For virtio, I'm not too concerned: qemu can already easily
crash the guest :)
For vhost yes, but I'm concerned that even with 16 VQs we are
drinking a lot of resources already. I would be happier
if we had a file descriptor per VQs pair in some way.
The the amount of memory userspace can use up is
limited by the # of file descriptors.

> > > +		 		 if (vi->rq[i]->num == 0) {
> > > +		 		 		 err = -ENOMEM;
> > > +		 		 		 goto free_recv_bufs;
> > > +		 		 }
> > >  		 }
> > If this fails for vq > 0, you have to detach bufs.
> 
> Right, will fix this.
> 
> > >  free_vqs:
> > > +		 for (i = 0; i < numtxqs; i++)
++++++++++
» Task to complete
Please output a section of the virtio patch discussion above word for word, beginning at "For vhost yes, but" and stopping after "will fix this.".

» Data rows
++++++++++
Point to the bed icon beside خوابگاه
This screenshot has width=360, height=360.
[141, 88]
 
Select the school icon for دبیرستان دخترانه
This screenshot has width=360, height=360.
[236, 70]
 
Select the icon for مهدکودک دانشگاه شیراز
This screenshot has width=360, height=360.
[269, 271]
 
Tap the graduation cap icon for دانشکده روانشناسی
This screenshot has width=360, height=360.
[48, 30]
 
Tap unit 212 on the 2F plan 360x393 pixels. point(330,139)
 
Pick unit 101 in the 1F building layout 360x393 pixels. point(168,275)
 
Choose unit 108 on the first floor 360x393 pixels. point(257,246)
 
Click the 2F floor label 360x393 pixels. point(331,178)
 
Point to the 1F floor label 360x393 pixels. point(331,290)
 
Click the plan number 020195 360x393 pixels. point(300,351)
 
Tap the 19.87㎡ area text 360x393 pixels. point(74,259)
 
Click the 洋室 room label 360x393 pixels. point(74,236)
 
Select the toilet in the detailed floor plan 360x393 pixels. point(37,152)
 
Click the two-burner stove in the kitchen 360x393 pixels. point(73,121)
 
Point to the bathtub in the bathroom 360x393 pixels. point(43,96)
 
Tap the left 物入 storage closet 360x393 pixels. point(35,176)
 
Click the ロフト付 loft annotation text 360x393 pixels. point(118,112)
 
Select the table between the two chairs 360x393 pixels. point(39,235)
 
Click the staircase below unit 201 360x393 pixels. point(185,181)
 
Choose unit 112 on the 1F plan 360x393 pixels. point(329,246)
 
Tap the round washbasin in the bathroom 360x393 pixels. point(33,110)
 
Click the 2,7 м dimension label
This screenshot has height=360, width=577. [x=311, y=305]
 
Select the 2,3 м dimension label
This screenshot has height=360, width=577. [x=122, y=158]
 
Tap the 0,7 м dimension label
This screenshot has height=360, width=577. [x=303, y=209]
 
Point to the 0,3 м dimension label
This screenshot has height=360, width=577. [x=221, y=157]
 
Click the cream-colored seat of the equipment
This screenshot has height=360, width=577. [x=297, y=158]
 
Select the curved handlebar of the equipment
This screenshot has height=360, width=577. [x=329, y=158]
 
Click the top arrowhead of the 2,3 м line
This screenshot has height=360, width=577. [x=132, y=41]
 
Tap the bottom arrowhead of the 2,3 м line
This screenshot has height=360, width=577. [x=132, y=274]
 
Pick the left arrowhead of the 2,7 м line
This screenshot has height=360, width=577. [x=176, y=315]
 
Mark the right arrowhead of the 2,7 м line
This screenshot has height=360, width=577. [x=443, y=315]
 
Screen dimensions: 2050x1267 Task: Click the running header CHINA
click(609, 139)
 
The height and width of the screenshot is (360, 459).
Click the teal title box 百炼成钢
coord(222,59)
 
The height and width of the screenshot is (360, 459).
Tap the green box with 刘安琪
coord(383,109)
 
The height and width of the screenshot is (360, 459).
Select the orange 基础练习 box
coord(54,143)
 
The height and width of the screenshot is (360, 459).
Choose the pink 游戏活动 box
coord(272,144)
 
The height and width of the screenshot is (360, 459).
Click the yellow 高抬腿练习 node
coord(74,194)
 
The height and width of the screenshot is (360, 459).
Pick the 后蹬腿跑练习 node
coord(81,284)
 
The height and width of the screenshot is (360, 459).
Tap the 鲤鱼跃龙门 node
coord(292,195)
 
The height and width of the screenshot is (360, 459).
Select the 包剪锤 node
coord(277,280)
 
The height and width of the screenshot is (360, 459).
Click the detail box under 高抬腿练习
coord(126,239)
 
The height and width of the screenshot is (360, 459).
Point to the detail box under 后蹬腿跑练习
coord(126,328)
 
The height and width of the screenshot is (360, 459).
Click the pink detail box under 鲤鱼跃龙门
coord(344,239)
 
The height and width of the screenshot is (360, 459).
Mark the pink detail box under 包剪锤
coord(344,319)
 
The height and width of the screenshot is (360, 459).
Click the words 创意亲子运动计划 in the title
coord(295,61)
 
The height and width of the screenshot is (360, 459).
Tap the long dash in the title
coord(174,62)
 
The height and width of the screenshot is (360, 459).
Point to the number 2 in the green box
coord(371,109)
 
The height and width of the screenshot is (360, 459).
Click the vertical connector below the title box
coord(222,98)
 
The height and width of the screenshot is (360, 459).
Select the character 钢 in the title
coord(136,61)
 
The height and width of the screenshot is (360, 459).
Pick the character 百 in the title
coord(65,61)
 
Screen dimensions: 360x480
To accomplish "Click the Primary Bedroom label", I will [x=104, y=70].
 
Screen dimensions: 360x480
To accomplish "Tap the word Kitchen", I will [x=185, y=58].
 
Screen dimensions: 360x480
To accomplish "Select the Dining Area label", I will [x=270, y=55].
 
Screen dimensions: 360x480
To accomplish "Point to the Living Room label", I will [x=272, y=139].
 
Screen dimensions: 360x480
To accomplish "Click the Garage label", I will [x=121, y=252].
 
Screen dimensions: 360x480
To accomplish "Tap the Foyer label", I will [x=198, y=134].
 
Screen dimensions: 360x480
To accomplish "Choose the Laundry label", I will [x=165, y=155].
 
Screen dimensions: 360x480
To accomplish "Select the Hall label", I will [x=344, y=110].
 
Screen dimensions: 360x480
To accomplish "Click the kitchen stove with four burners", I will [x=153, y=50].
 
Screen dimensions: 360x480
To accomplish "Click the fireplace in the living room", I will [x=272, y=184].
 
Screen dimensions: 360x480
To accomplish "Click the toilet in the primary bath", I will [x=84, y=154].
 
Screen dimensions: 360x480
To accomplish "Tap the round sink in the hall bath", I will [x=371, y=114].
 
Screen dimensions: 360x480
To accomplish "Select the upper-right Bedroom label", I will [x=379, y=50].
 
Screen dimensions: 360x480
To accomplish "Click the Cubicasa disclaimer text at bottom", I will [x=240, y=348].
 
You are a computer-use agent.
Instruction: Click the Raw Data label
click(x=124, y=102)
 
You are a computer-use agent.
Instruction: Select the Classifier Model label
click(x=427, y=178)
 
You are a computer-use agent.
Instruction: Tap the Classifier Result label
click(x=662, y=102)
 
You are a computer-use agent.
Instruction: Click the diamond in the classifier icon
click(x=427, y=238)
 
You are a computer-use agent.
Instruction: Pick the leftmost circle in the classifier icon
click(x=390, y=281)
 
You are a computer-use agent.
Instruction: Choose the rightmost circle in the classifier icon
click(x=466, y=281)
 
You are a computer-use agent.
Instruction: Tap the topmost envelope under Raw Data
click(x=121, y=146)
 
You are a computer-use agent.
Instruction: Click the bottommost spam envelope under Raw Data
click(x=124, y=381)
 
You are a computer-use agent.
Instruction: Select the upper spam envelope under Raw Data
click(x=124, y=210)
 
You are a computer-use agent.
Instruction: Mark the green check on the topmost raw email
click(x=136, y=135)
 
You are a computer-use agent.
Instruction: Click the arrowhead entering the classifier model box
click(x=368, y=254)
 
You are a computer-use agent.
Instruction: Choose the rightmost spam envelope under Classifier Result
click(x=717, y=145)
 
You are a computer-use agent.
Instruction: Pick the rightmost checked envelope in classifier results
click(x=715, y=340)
++++++++++
» Written solution
For vhost yes, but I'm concerned that even with 16 VQs we are
drinking a lot of resources already. I would be happier
if we had a file descriptor per VQs pair in some way.
The the amount of memory userspace can use up is
limited by the # of file descriptors.

> > > +		 		 if (vi->rq[i]->num == 0) {
> > > +		 		 		 err = -ENOMEM;
> > > +		 		 		 goto free_recv_bufs;
> > > +		 		 }
> > >  		 }
> > If this fails for vq > 0, you have to detach bufs.
> 
> Right, will fix this.